Allopathie

Etymologiquement, le terme « allopathie » vient du grec "allos", autre, et "pathos", maladie. Il a été utilisé pour la première fois par Hahnemann (1755-1843), pour désigner toutes les médecines ne faisant pas appel au principe de similitude, cher à l’homéopathie.


Aujourd’hui l’allopathie désigne en général les méthodes et médicaments utilisés par la médecine conventionnelle occidentale. C’est la médecine enseignée dans les facultés de médecine, et pratiquée dans les hôpitaux. Elle se veut la plus objective et scientifique possible, et le "gold standard" d’un traitement moderne repose sur des "essais cliniques randomisés, contrôlés et en double aveugle", pour éliminer tout effet placebo, et toute subjectivité. Cela donne une base solide au corpus de connaissances à disposition du médecin. Et cela permet d’établir des protocoles de traitement utilisables par l’ensemble des médecins, dans le monde entier.

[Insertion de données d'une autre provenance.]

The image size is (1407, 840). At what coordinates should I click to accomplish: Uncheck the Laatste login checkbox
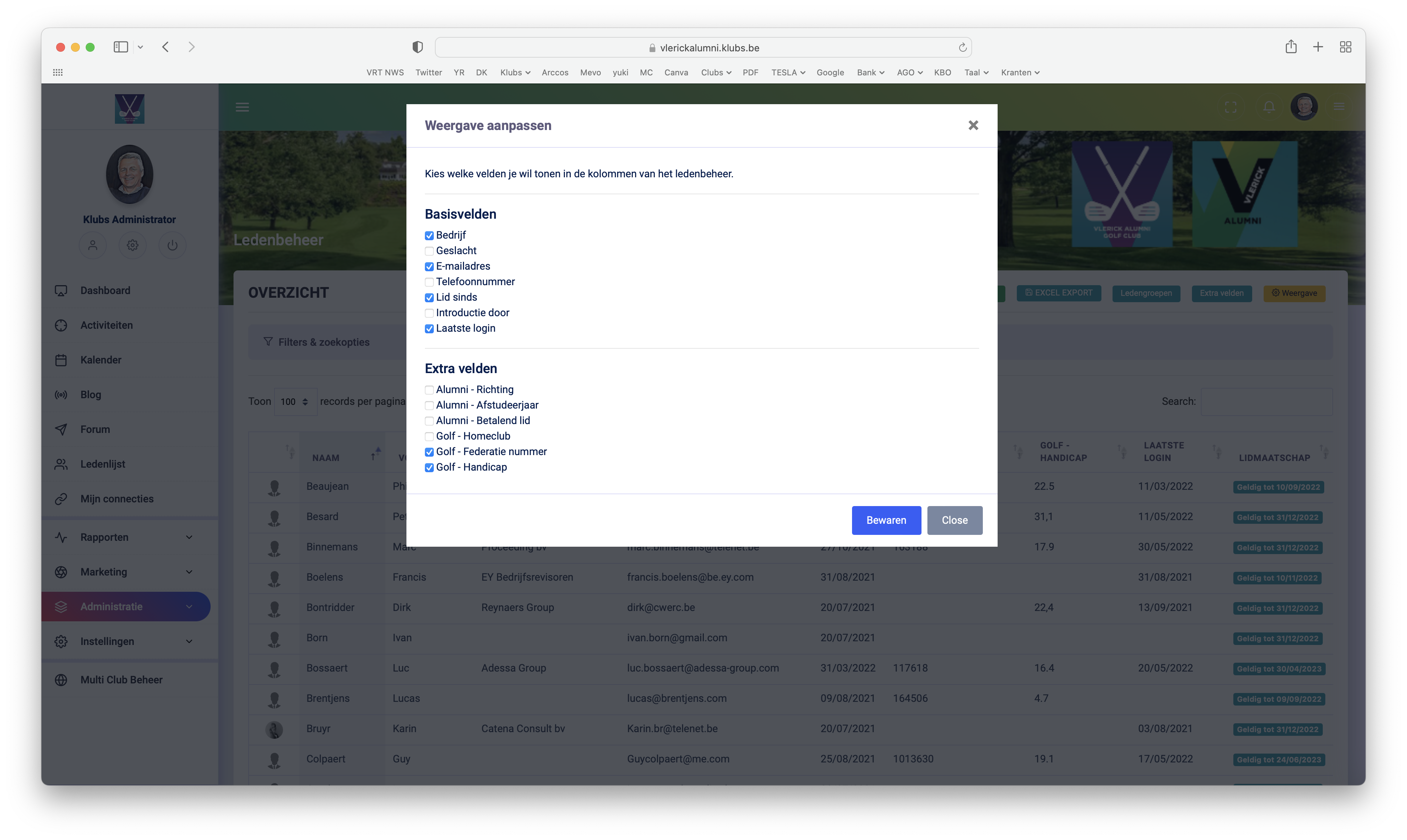[429, 329]
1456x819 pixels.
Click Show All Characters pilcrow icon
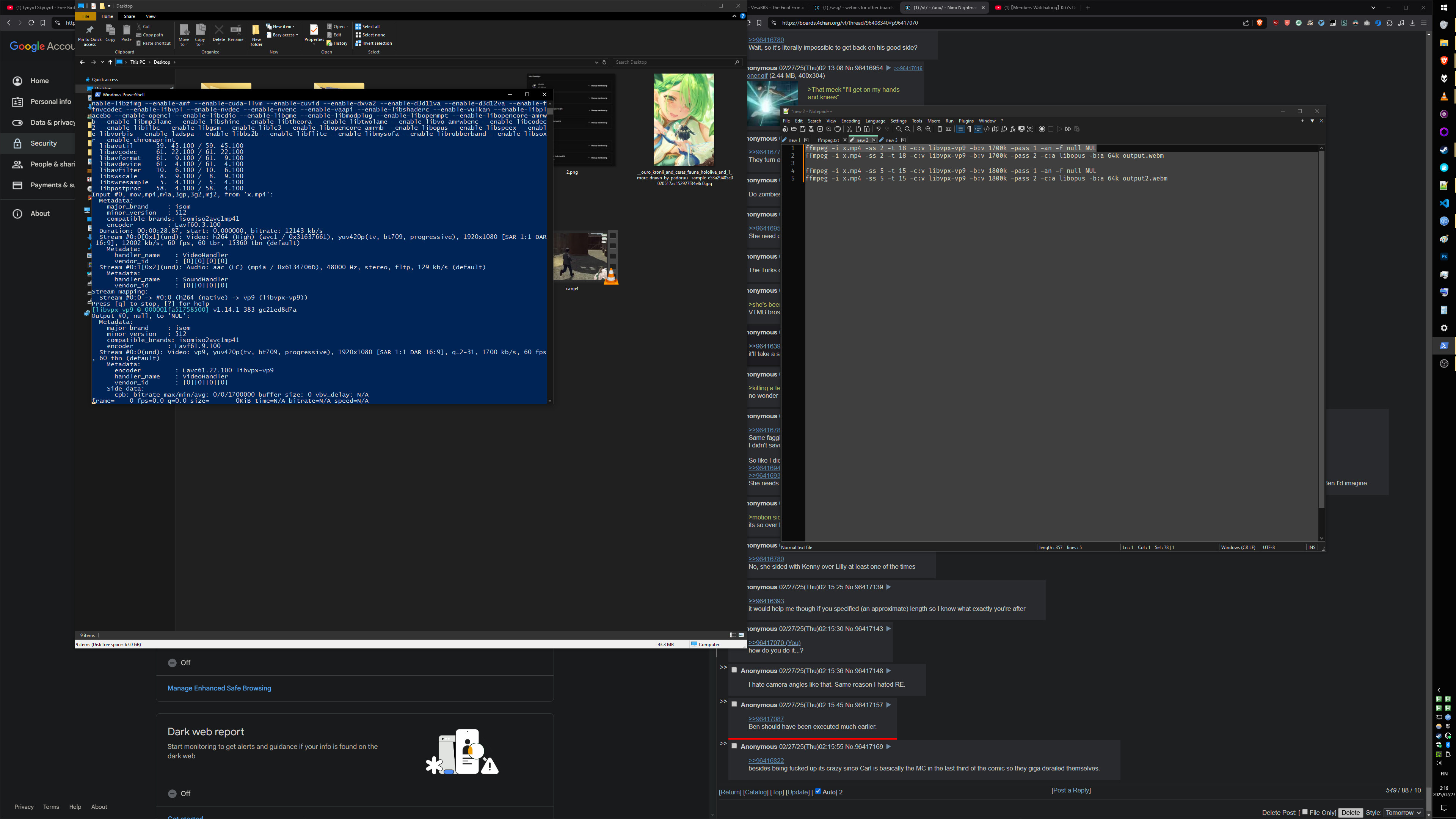coord(970,129)

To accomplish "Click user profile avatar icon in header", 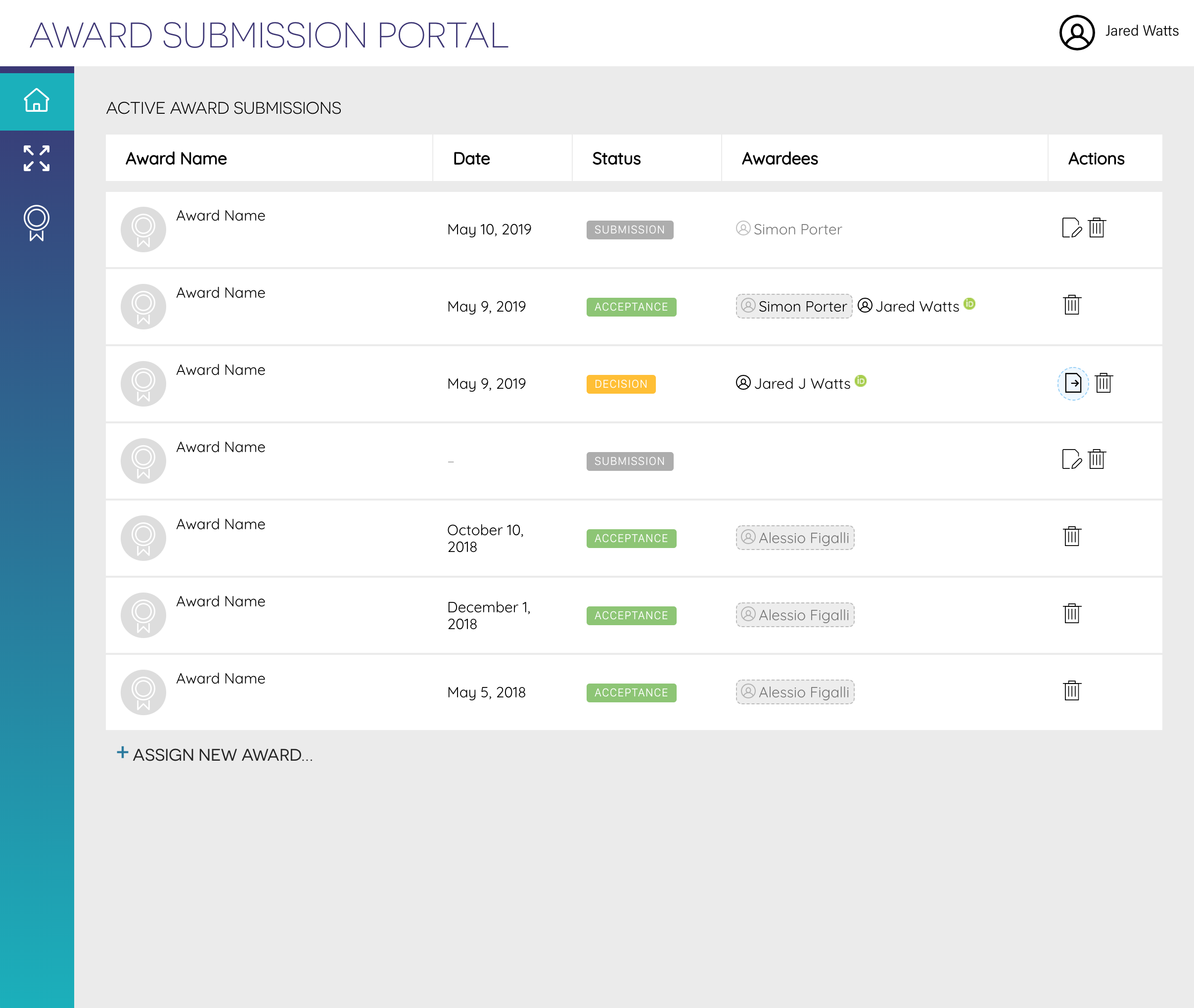I will click(x=1076, y=33).
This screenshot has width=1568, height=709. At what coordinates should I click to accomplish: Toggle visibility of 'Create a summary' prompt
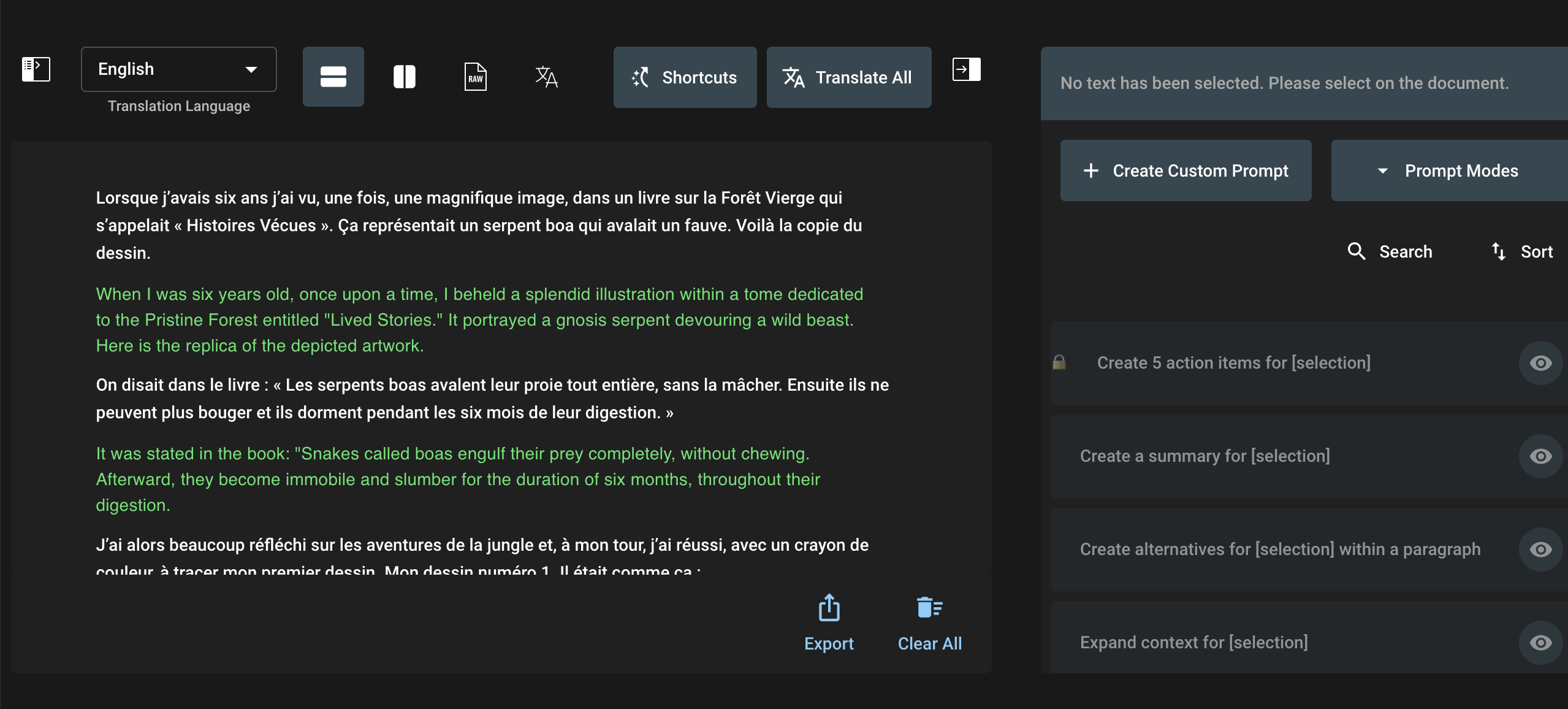click(x=1540, y=456)
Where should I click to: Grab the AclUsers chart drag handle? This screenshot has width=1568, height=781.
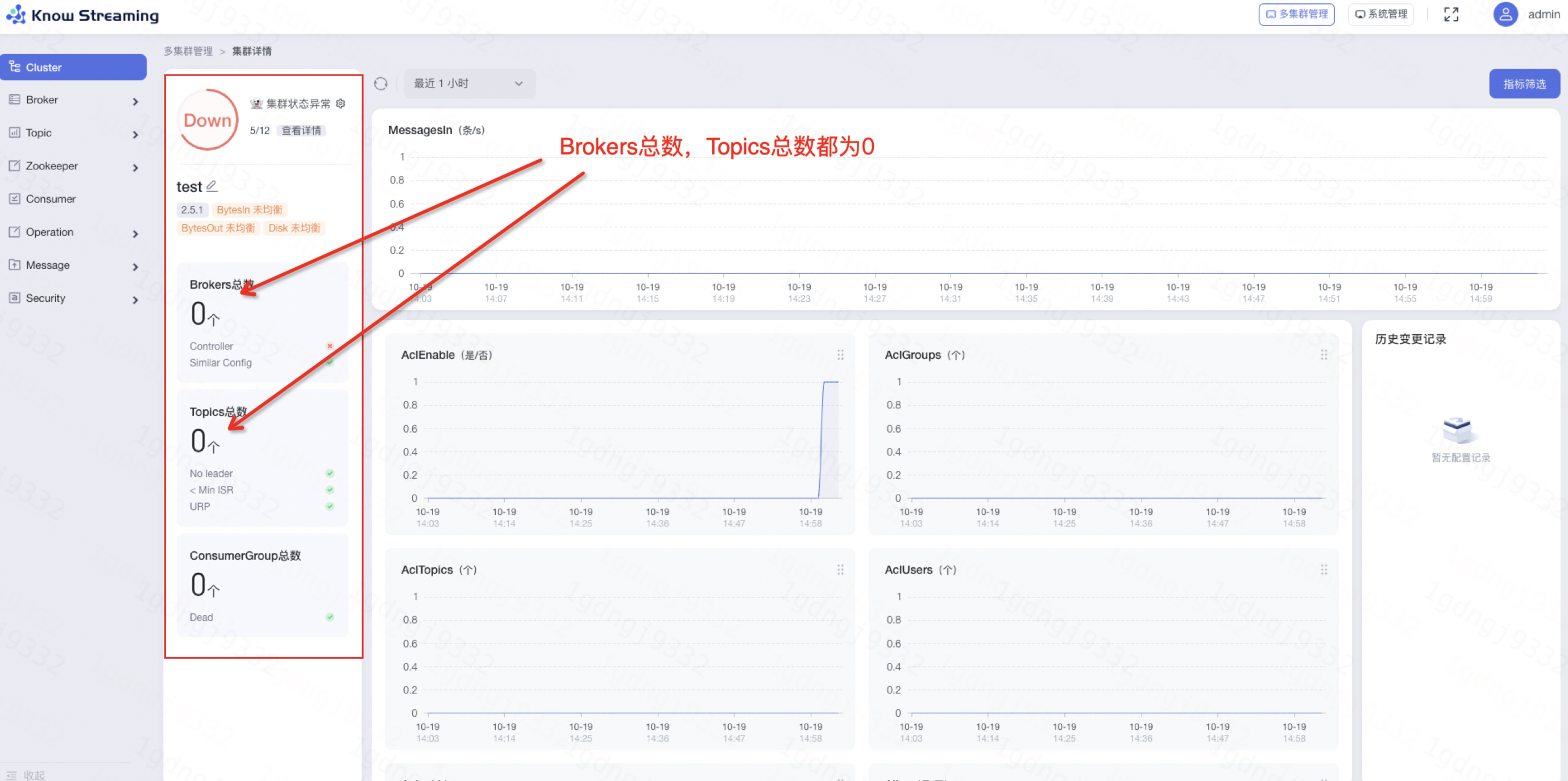(1324, 569)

Toutefois, cette méthodologie ne constitue que l’un des piliers de la médecine fondée sur les preuves. En effet, l’être humain ne peut être réduit à sa composante matérielle et mesurable. Beaucoup de choses échappent à cette compréhension, et les urgences de certains hôpitaux donnent maintenant les coordonnées de guérisseurs, en particulier ceux qui « coupent le feu », en cas de brulure. Car ils ont fait l’expérience que cela marche. Et c’est le deuxième pilier de la médecine fondée sur les preuves, l’expérience du médecin.


Le troisième et dernier pilier, est le choix du patient. Cela peut sembler arbitraire au premier abord. Mais ce choix est déterminé par de nombreux éléments qui échappent au médecin, comme l’expérience du patient, la façon dont il s’est soigné et guérit par le passé, sa vie, son histoire, l’histoire de sa famille, sa religion, sa culture, peut-être même la situation qui l’a amené à tomber malade. Ce choix est donc primordial pour que la décision thérapeutique soit la meilleur possible.


Ainsi la médecine allopathique/conventionnelle/moderne/académique, soigne la plupart du temps en s’appuyant sur des protocoles précis et des preuves scientifiques acquises avec plus ou moins de solidité selon la qualité méthodologique des études (ce que l’on appelle niveau de preuve). Mais elle a dans ses fondements théoriques et humains, de la place pour l’expérience du médecin comme celle du patient, et pour d’autres formes de médecines et de thérapies, dont les preuves sont plus subtiles à établir, et qui s’appuient plus sur les ressourcent d’auto-guérison du patient.